**PROBLEM TO WORK ON:** Scan the data below and copy each line where "Select" occurs.
═════ THE DATA
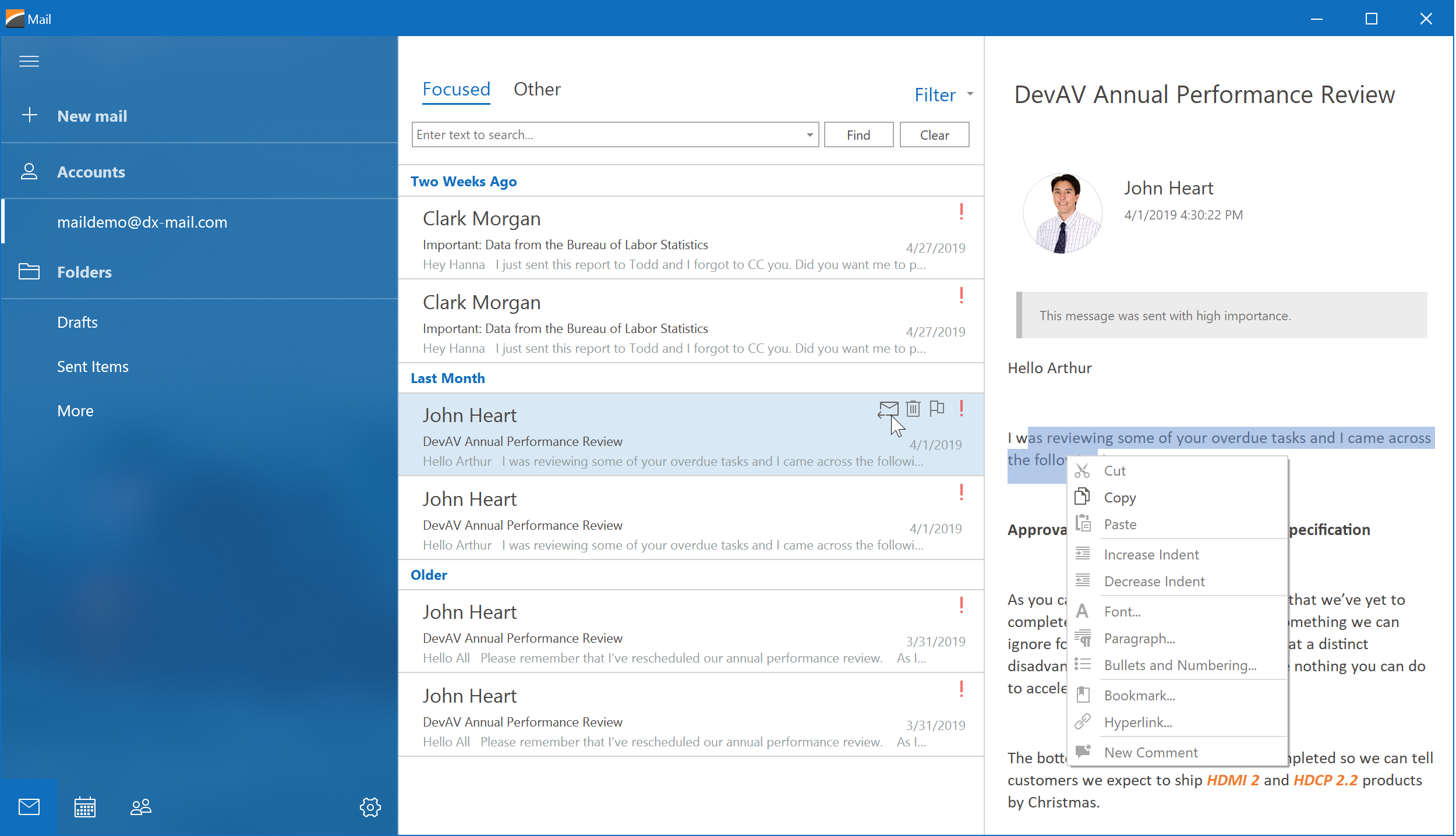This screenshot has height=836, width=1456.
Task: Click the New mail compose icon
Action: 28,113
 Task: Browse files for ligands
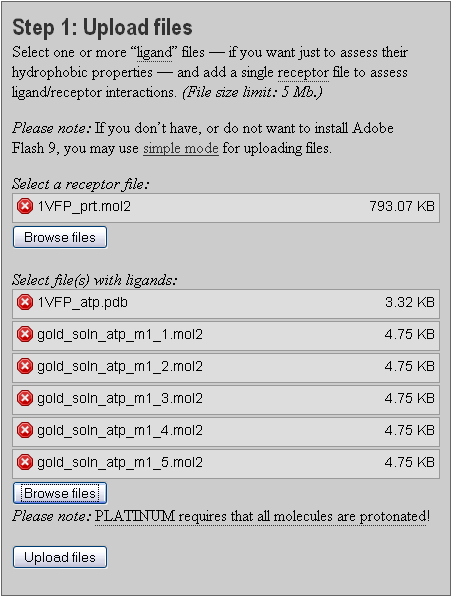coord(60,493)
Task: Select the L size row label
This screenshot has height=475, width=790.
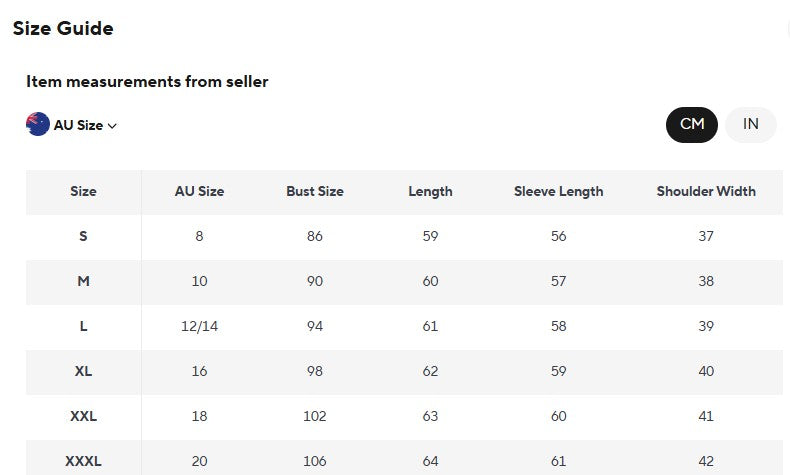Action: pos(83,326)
══════════
═════ THE DATA
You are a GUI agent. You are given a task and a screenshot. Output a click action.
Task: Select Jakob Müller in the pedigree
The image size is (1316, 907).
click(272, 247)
══════════
═════ THE DATA
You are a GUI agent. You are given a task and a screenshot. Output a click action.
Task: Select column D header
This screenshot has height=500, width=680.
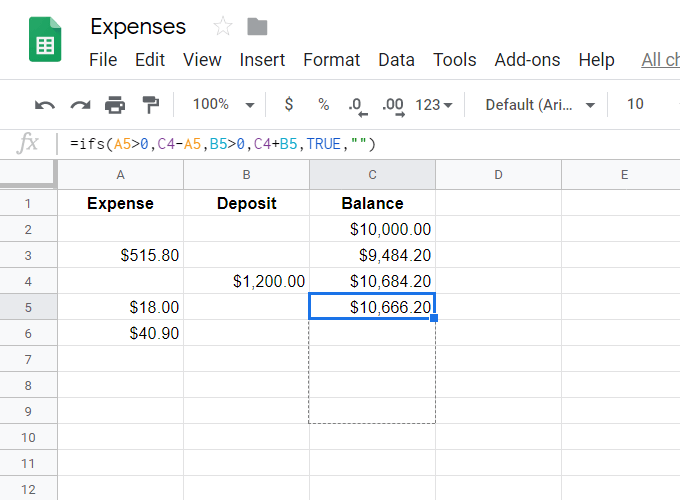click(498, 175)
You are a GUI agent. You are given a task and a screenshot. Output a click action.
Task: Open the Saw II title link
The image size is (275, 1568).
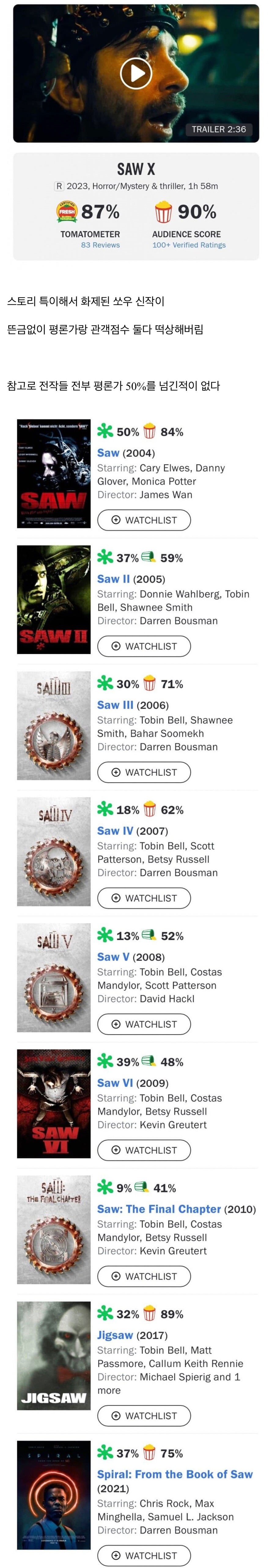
══════════
**EXERCISE RESPONSE:**
Task: Select the L size row label
Task: Select Jakob Müller in the pedigree
Task: Select column D header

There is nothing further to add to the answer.